NASA said Tuesday that it won't land astronauts on the moon by 2024, as previously planned. Now the goal is 2025.
NASA Administrator Bill Nelson partially blamed Jeff Bezos's Blue Origin for the delay.
Nelson also expressed concerns that China could put astronauts on the moon before the US.
NASA is officially pushing back the timeline for its return to the moon.
The agency had been saying for years that it planned to put boots back on the lunar surface by 2024. But on Tuesday, its leaders finally admitted that timeline was unrealistic. Now, NASA aims to send astronauts to the moon on a SpaceX lander no earlier than 2025.
The agency also announced a nearly 39% increase in the cost of the program, bumping the previous $6.7 billion budget to a new estimate of $9.3 billion. That sum doesn't include the actual astronaut landing - just the development of the rockets and two test flights leading up to it.

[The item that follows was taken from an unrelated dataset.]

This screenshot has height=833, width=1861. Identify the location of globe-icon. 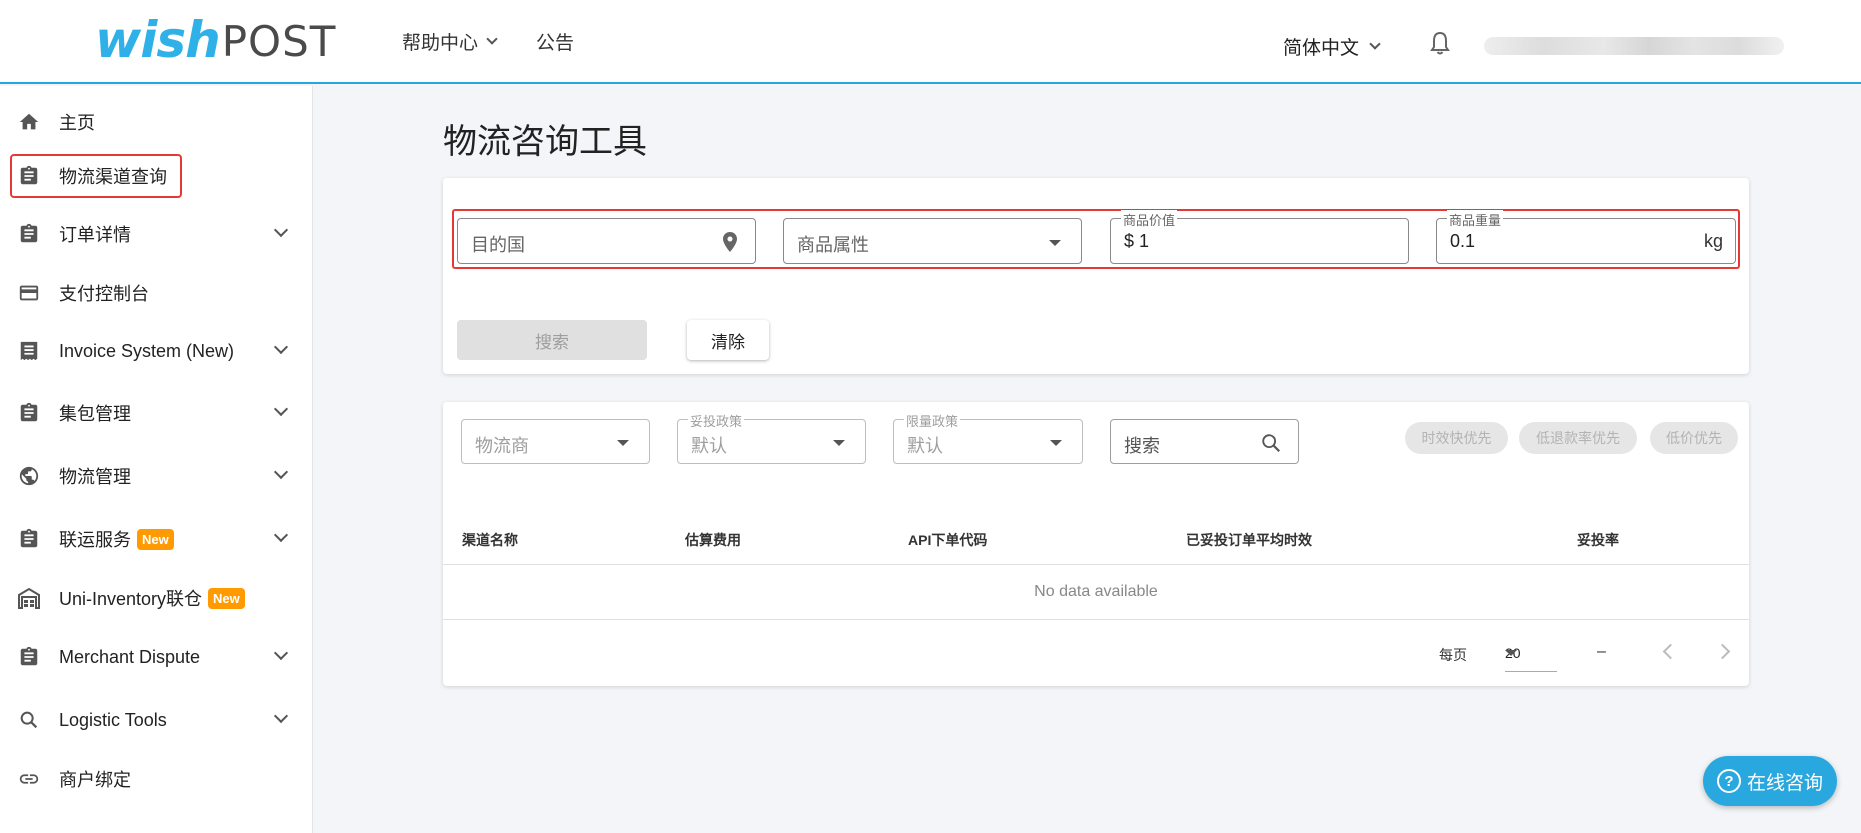
(29, 476).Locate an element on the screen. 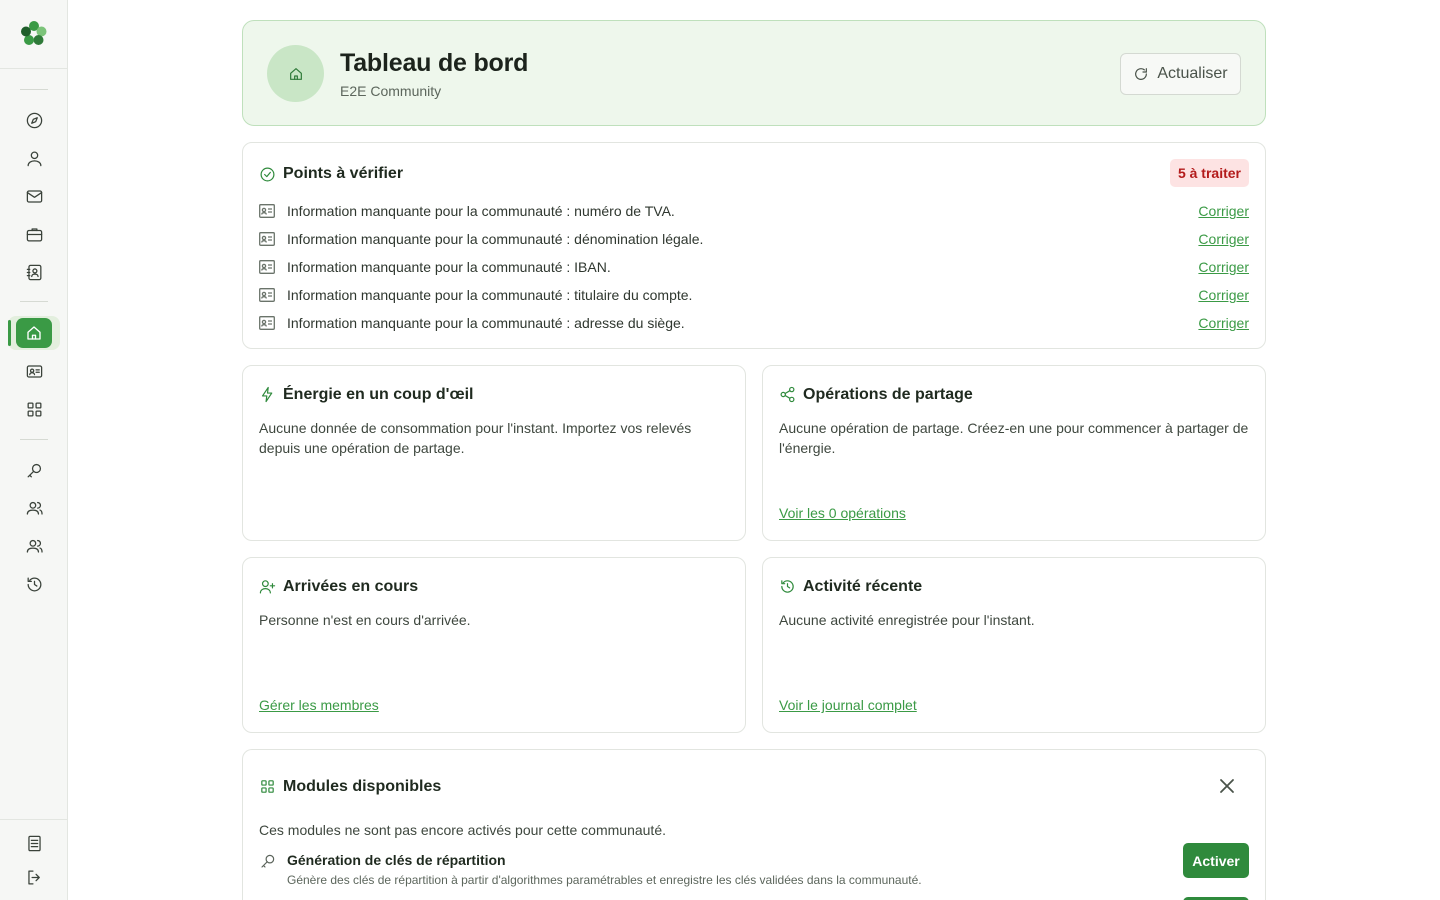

When NASA does attempt to land astronauts on the moon - for the first time since 1972 - it plans to first launch them to space aboard its own Space Launch System rocket, which will then carry them to the moon. After that, the plan calls for NASA's Orion spaceship to rendezvous with SpaceX's Starship megarocket in orbit around the moon, so that the astronauts can climb aboard their lander.
But that's just the first step in the much larger program NASA calls "Artemis." Long-term, it involves building a moon-orbiting space station, establishing permanent facilities on the lunar surface, and eventually using this lunar base to send astronauts on to Mars. The agency aims to launch the first elements of its lunar space station, called Gateway, in 2024.

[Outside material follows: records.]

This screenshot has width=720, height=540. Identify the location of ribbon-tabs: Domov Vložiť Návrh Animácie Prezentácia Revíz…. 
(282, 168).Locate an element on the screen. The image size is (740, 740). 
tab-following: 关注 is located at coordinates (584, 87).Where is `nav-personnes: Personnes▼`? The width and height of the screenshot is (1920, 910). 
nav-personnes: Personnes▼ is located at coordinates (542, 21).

NASA officials said Tuesday that the moon-landing delay does not affect the schedule for those larger projects.
Elon Musk, the founder and CEO of SpaceX, previously said that the Trump administration's goal of landing humans on the moon by 2024 was "doable." Former NASA Administrator Jim Bridenstine agreed. But current NASA Administrator Bill Nelson said on Tuesday that timeline was "not grounded in technical feasibility," and that Congress has not given NASA enough money to move quickly.

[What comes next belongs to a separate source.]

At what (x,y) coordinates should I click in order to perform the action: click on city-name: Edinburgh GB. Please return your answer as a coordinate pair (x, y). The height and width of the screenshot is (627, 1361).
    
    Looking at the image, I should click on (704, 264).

Nelson also partially blamed the delay on Blue Origin, Jeff Bezos' rocket company. In April, Blue Origin joined competitor Dynetics to file a protest against NASA, alleging that the agency's decision to award the lunar-lander contract to SpaceX was "flawed." When the US Government Accountability Office denied that protest, Blue Origin sued NASA.
Standard procedure required that NASA and SpaceX stop working on their lunar lander while the protest and lawsuit progressed. But on Thursday, a federal judge ruled against Blue Origin, effectively ending the lawsuit. Now work on the lunar Starship can resume.
"Our teams need time to speak now with SpaceX about the human landing system. We've lost nearly seven months in litigation and that likely has pushed the first human landing, likely, to no earlier than 2025," Nelson said in a press conference on Tuesday.
Nelson wasn't the first to say that a 2024 moon landing was unrealistic, though. Industry experts have been saying the same for years, and an August report from the NASA Office of the Inspector General said the timeline was "not feasible."
"We are going to be as aggressive as we can be in a safe and technically feasible way," Nelson said.
China could beat the US to the moon
Before NASA can put astronauts on the moon again, it must still finish testing its Space Launch System and then send it into space. The rocket and its Orion spaceship are scheduled to fly around the moon without a crew for the first time in February.
After that, NASA is planning a similar flight around the moon with astronauts on board. That mission was previously scheduled for April 2023, but Nelson said Tuesday that the agency now plans to launch it in May 2024.
At some point, SpaceX must also land Starship on the moon without a crew in order to show that it can safely carry astronauts.
While all that's happening, Nelson said, it's possible China will make put its own astronauts (called taikonauts) on the moon first.
"The Chinese space program is increasingly capable of landing Chinese taikonauts much, much earlier than originally expected," he said.
Already this year, China launched the first module of its own space station and has flown two taikonaut crews to it. China's space agency also landed a rover on Mars in February, with plans to eventually bring samples back to Earth. China and Russia also unveiled plans for their own lunar base with a moon-orbiting space station.
However, China has not announced any plans to send taikonauts to the lunar surface this decade.
"We have every reason to believe that we have a competitor, a very aggressive competitor, in the Chinese going back to the moon with taikonauts. And it's the position of NASA and, I believe, the United States government that we want to be there first," Nelson said.